While regtech has had a very strong start in terms of investment, it is still a fairly new industry and therefore investment is only likely to increase in 2019 and beyond.
Until recently, financial firms were relying on old, legacy systems that were inefficient and extremely costly. Regtech has begun providing an alternative, with scalable solutions that have helped revolutionise firms’ compliance processes – often taking 15 minute compliance processes down to a mere three. It’s likely, then, that firms who have been ‘turned on’ to the ways of regtech will continue looking for more game-changing answers to their compliance problems.
By 2020, it’s estimated that there will be 300 million pages of regulations, and fines for non-compliance will rise accordingly.

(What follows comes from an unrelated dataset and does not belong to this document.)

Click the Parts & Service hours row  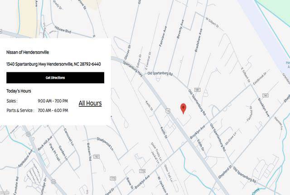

New directives yet to be implemented, such as the Fundamental Review of the Trading Book (FRTB) and the Central Securities Depositories Regulation (CSDR) will further increase firms’ obligations and necessitate more regtech to help meet these demands.

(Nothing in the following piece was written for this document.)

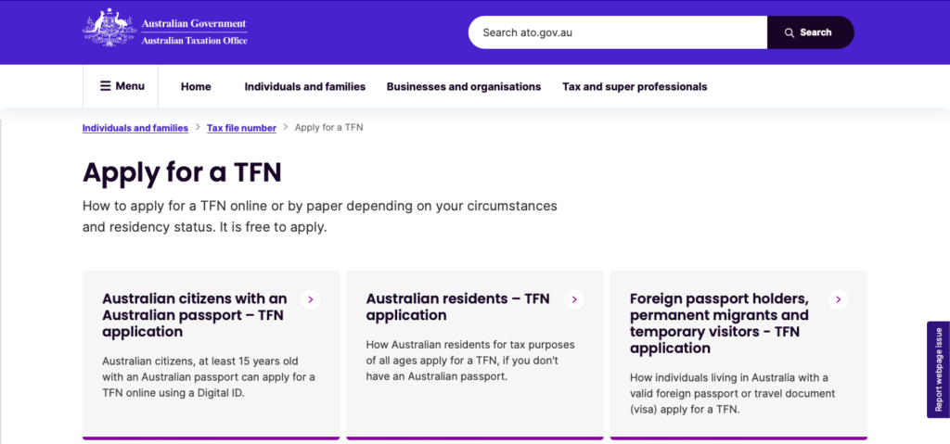This screenshot has height=444, width=950.
Task: Click the dark Search button
Action: [811, 32]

With the road ahead uncertain and firms’ obligations increasing, regtech’s job looks set to get much bigger. In the first half of 2018 alone there was an investment of $1.37bn – more than for all of 2017. It’s only right, then, that investment into new and exciting regtech solutions, or the expansion of existing brands, will increase in 2019.
Regtech obviously has a major role to play in helping firms with their compliance obligations. But its benefits go far beyond streamlining long and tedious regulatory processes, and in the year ahead I predict that regtech will move far beyond being used simply for regulation.

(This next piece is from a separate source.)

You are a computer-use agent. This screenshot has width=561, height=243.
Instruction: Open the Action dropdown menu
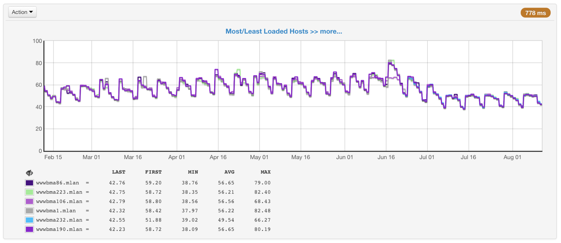(22, 12)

Today, firms generate data through almost all of their processes, and new data visualization tools and cloud software have only taken this further. With such vast amounts of data being created, technologies such as AI and machine learning are enabling companies to gain insights into regulatory practices and reporting, and carry out meaningful inspections of critical compliance risk areas.
Companies are increasingly using regtech to deal with this data, not only to help with compliance, as discussed above, but to gain business insights and get an edge over their competitors – by gaining a better understanding of their customers, trying out new products or improving their operative processes. Regulations such as Market Abuse Directive/Market Abuse Regulations (MAD/MAR) for example, have ramped up compliance requirements for trade and communications surveillance. This has meant firms now have vast amounts of scattered, disparate data. Recently, however, as firms have woken up to the value of regtech, we have seen a trend towards firms leveraging all this data on their trades. By deploying regtechs analytics, surveillance data has helped firms drive better decisions on risk capital allocation; or highlight where traders achieve poor risk-adjusted returns. Ultimately, giving firms the insights to gain a competitive edge, drive efficiencies and enhance their processes.
I expect, then, that big data and innovation in regtech tools will allow providers in 2019 to make products that are more commercially exciting, and have a broader range of uses.
It’s set to be an exciting year in 2019 for regtech, with more investment, regulator involvement and even more advanced products. As firms continue to realise how much value these new technologies can bring, regtech could have a truly transformative effect on the financial sector, helping firms not only to better manage their compliance obligations but perform more competitively and innovate faster.